On the top of large and lofty isolated hill known as 'Thambhore', which is adjacent to another hill called 'Ran', stands the Ranthambore fort. It is situated about 80 miles south-east of Jaipur. The summit of this hill is surrounded by massive wall strengthened by towers and bastions of the fort. The Ranthambore fort is in the middle of the hill country between the Banas and Chambal rivers. The fort is surrounded on all sides by hills which serve as its ont walls. The hollow of Ran separates it from the fort and serves as the best moat. Ran overlooks this fort. The fort is very lofty and strong. The name of this fort is explained in a number of ways. Firstly it is said that it is named after both the hills 'Ran' and 'Thambore'.
Secondly it is called Ratanpur or Ratanbore – a city in the centre of hollow of Ran. Thirdly it is a fort known as Ran (battle), tan (body) and bhore or Bhamar (delusion) i.e. the fort that causes a delusion or puts the invader into confusion. Emperor Akbar got his batteries raised on the summit of the hill of Ran and then forced Surjan Hada of Bundi to surrender this fort in 1569 A.D. The fort did not suffer for want of water supply but during the invasion of the fort by Allauddin Khilji in 1301 AD the gallant Hamir Chauhan was forced to come out of the fort to give fight to the Sultan because of the shortage of good grains in the fort. Hamir fought bravely and died a heroic death. During the reign of Ahmad Shah and Alangir – II the troops of Malhar Ras Holkar besieged this fort. The imperial Mughal officers refused to surrender it to the marathas. So Thakur Anup Singh of Pachawar made both sides agree for its surrender to Jaipur. The Jaipur state garrison occupied it in 1759 AD. Ranthambore is in Sawai Madhopur District of the state of Rajasthan.

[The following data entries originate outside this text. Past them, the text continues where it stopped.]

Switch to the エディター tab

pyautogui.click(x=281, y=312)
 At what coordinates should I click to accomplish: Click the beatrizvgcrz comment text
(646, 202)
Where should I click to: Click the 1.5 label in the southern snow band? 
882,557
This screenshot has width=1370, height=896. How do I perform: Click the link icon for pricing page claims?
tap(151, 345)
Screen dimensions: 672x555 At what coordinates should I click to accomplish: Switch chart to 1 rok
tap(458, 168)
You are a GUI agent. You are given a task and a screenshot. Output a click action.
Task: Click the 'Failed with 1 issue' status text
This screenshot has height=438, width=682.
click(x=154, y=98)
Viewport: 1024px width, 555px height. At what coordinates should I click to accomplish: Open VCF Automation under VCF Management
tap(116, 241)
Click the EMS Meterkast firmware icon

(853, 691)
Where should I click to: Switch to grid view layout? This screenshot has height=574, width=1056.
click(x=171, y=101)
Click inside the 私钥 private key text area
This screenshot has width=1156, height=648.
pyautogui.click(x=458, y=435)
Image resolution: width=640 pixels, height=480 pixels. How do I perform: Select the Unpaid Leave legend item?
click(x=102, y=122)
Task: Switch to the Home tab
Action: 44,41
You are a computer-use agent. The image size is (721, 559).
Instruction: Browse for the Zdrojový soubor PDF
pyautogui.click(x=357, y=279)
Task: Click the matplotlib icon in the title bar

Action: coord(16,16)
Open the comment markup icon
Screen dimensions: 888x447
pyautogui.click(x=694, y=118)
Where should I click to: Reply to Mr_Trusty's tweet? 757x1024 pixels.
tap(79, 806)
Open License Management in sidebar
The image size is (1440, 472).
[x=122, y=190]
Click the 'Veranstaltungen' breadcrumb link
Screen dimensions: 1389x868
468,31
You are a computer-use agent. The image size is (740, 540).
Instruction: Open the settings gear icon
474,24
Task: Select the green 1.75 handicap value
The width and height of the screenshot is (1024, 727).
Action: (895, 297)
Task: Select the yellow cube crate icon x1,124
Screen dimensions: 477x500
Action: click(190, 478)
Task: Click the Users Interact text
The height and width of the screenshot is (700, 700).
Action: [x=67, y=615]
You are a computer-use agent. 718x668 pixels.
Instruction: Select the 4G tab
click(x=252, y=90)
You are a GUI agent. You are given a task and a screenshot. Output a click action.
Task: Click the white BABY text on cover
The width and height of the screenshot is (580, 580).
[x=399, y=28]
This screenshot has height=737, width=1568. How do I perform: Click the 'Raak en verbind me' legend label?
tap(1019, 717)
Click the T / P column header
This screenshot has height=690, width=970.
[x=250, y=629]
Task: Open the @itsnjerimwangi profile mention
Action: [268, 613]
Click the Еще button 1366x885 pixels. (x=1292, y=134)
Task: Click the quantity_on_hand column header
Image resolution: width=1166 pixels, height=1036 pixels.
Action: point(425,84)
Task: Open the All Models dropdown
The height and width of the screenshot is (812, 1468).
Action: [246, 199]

The National Park is one of the prime examples of Project Tiger's conservation efforts in Rajasthan. The forests around the Ranthambhore Fort were once the private hunting grounds of the Maharajas of Jaipur. The desire to preserve the game in these forests for sport was responsible for their conservation and subsequent rescue by Project Tiger. Today the Tiger the greatest of the Big Cats, rules Ranthambore. The Park sprawls over an estimated area of 400 square kilometers. Steep crags embrace a network of lakes and rivers, and atop one of these hills is the impressive Ranthambhore Fort, which was said to have been built in the tenth century. The terrain fluctuates between impregnable forests and open bushland.
The Ranthambhore National Park in south-eastern Rajasthan is one among the finest places where wild tigers can be found. The Park is named after one of India's largest and most beautiful forts that stands majestically in the heart of the jungle.
Ruins of Rajput and Mughal cenotaphs, pleasure palaces, watch towers, and guard posts are dotted around the park, standing testament to its royal and heroic past. Apart from the Tiger, Leopard, Caracal, Civet, and Jungle Cats, the Sloth Bear, Hyena, Wild Boar, Deer, Antelope, Monkey, Marsh Crocodile, and a variety of other animals also roam this unique forest. Besides being a home to more than 350 species of birds, including a large variety of migrants, from as far off as Europe and Siberia that make it their home during the winter, it is an ornithologist's paradise.